The very hard, abrasive Middle and Lower Bunter Sandstones in Northwest Germany is very difficult to drill. Economic success is only achievable with impregnated diamond bits which possess a very small depth of cut, as they work like sand paper. Based on several case studies from the Middle East and Italy, it is typically assumed that there is a linear relationship between the rotating speed and the penetration rate of an impregnated bit (i.e., if bit speed is doubled then penetration rates also double). The same rule applies for weight on bit (WOB). Maximum penetration rates therefore require both high WOB and high bit RPM.
The situation is more complex in the North German Bunter Sandstone. A series of drill-off tests indicated that high penetration rates could only be achieved at very high mud flow rates. Using the test data, optimal flow rates were extrapolated. However, these rates clearly exceeded the technical limits for the existing rigs, drillstrings, and BHA's - especially in the commonly used hole size 12 1/4".
In recent years, some dedicated drilling rigs were equipped with stronger mud pumps and larger diameter drill pipes to enhance drilling performance in these applications and the higher flow rates did increase the penetration rate. Additional improvements were made by introducing impregnated bits with an interrupted cutting structure. However, optimum conditions could still not be achieved as the system's hydraulic "bottleneck" shifted from the rig equipment and bit to the downhole BHA - specifically the high-speed motor.
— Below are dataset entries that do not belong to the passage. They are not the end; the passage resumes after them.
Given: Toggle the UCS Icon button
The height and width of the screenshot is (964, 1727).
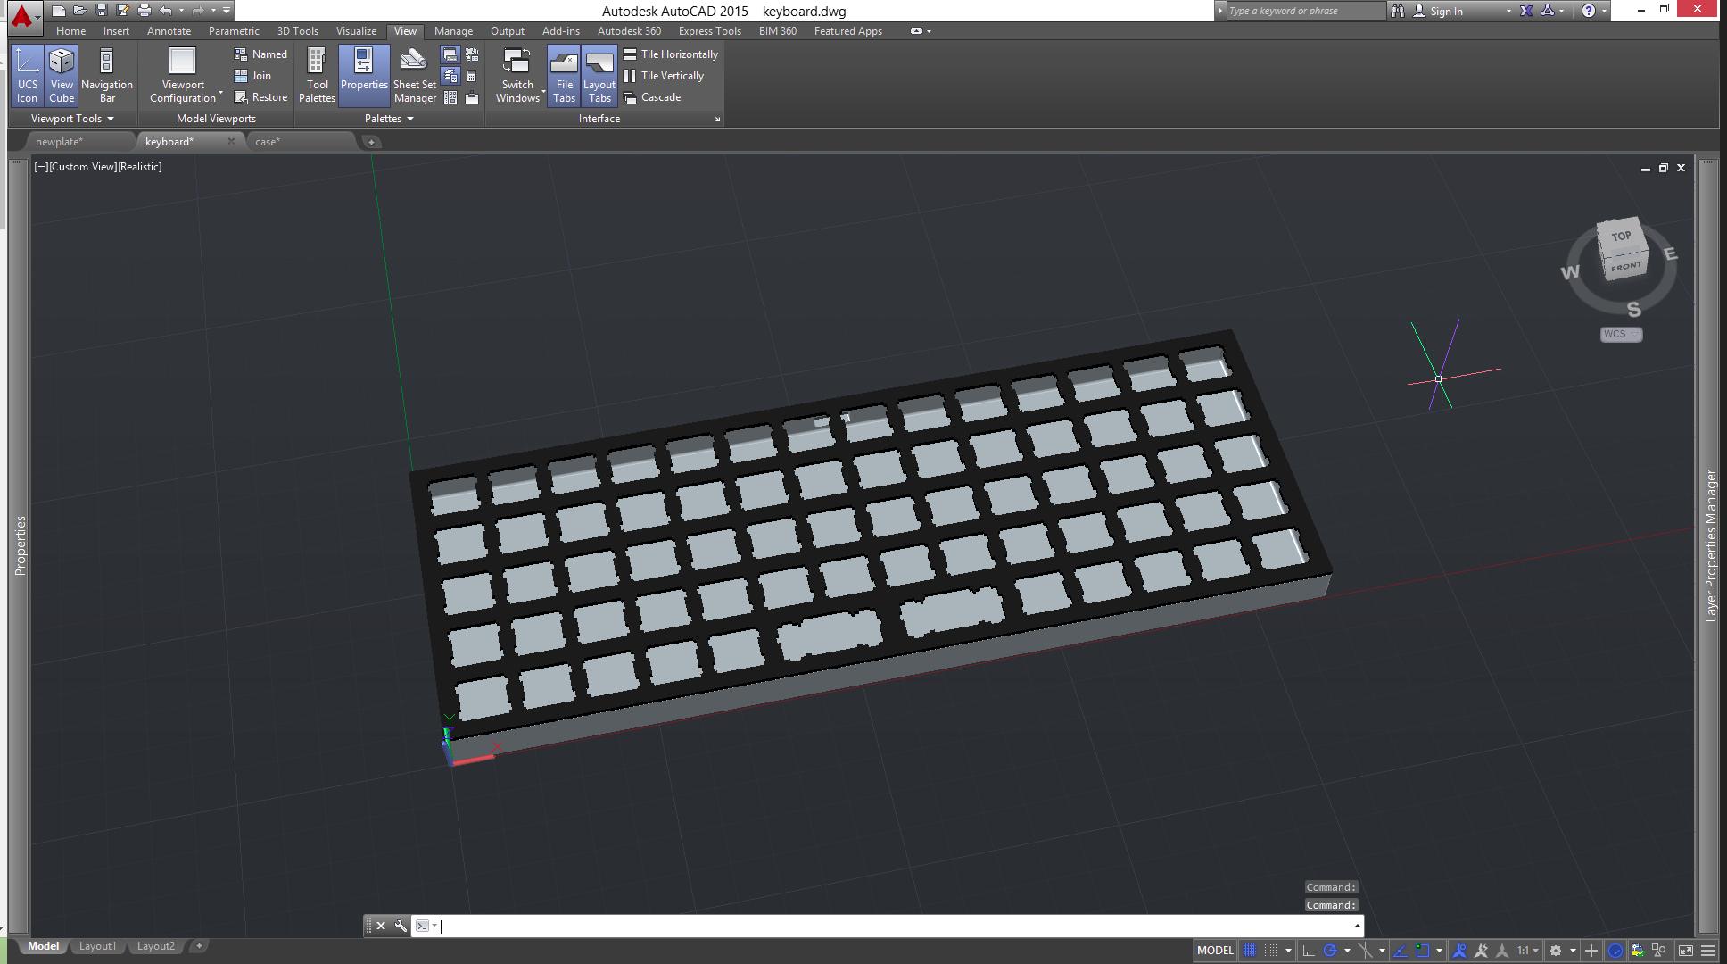Looking at the screenshot, I should [x=27, y=75].
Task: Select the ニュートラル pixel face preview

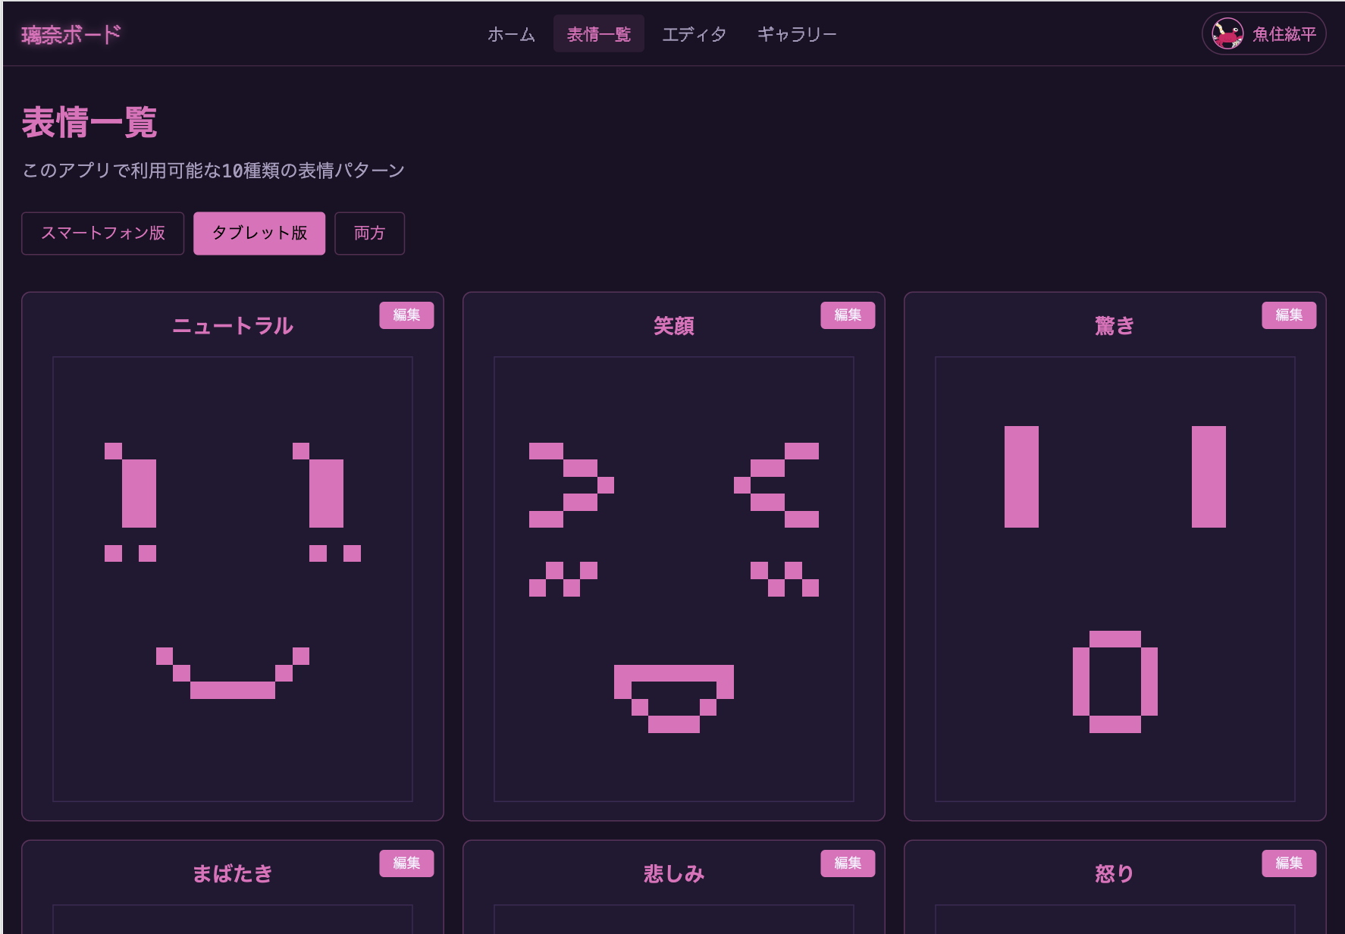Action: pos(233,579)
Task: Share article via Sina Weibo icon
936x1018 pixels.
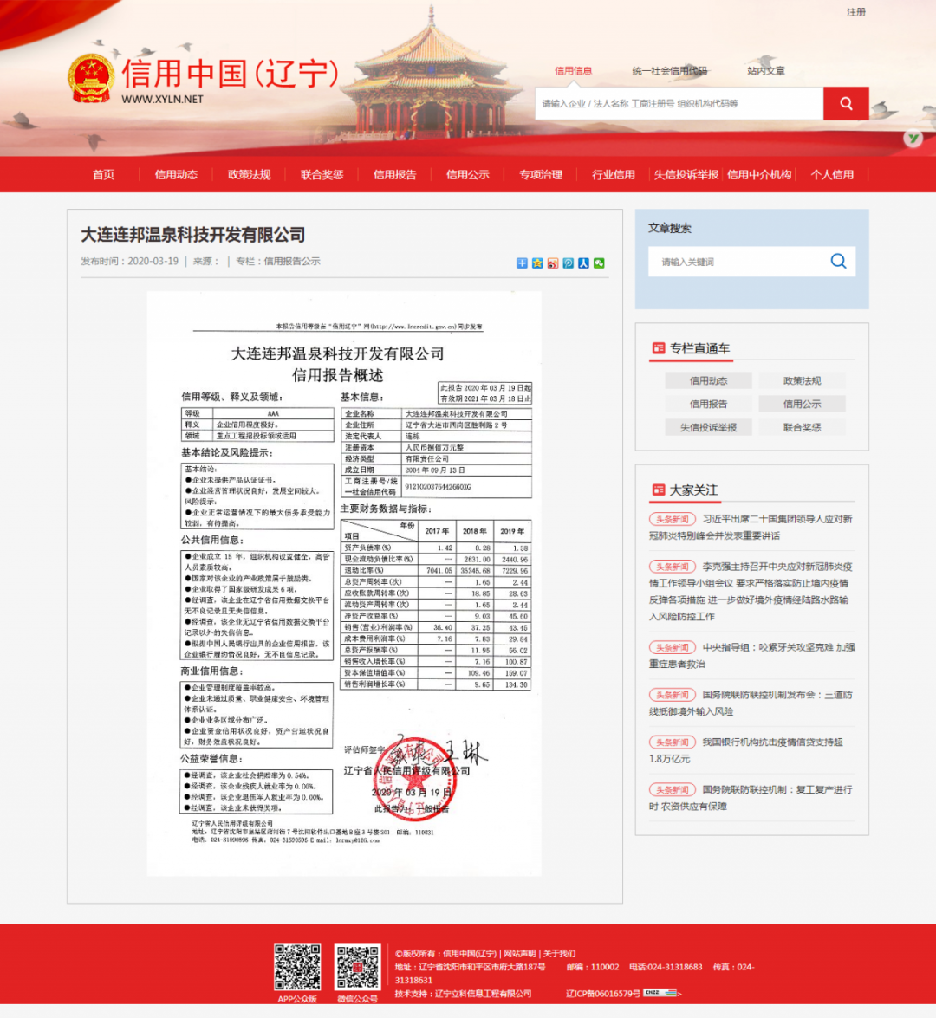Action: pos(553,263)
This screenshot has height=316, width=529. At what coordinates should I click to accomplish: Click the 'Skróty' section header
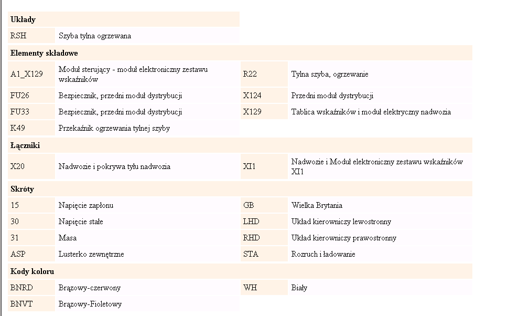23,189
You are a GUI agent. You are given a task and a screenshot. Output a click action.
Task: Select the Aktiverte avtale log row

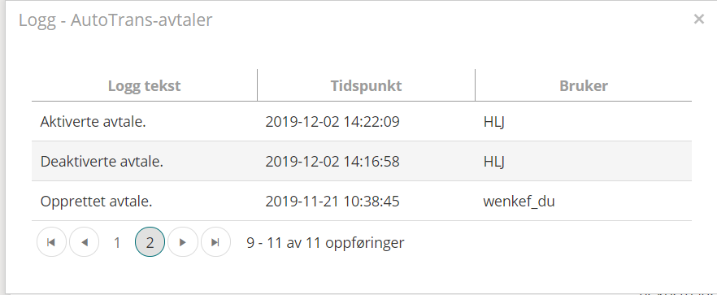[x=362, y=122]
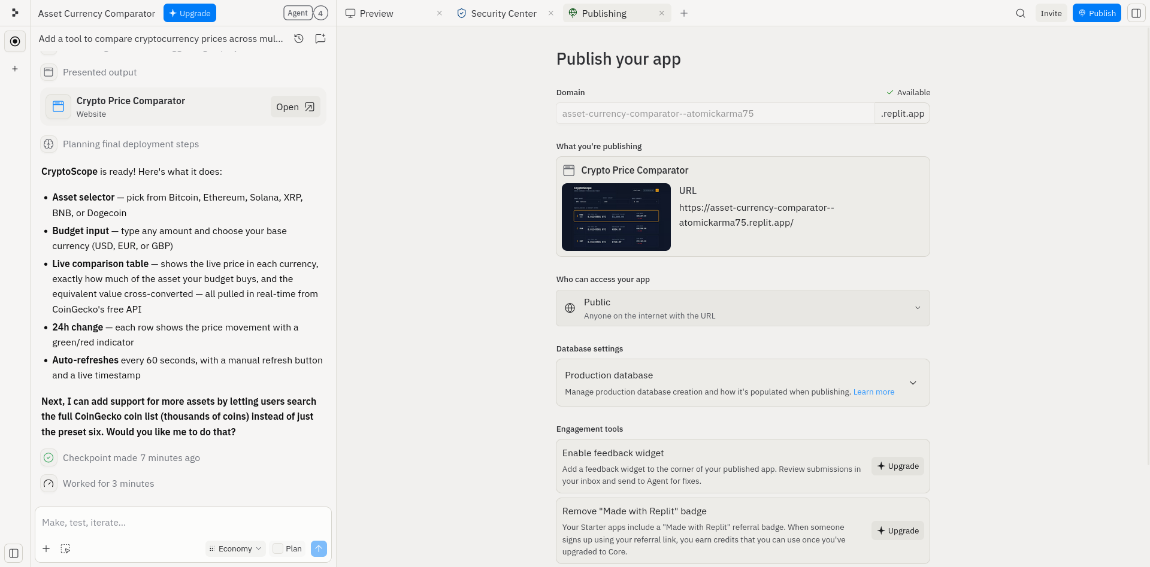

The paper describes latest developments and features of a new, custom-engineered 9 1/2" high-speed motor for drilling the Bunter Sandstone. This high-performance motor provided a 25% increase in flow rates vs. previously used motors. Due to its extreme bit speed and unmatched torque capabilities, the motor is the first commercial downhole motor in the field breaking the 1000 horsepower (HP) limit. The combination with a customized drill bit led to another step change in downhole performance. Case histories from Germany are used to demonstrate, how ongoing combined efforts from an operator and a service company lead to doubled penetration rates and tripled the footage of continuous BHA runs in the hard and abrasive Bunter Sandstone.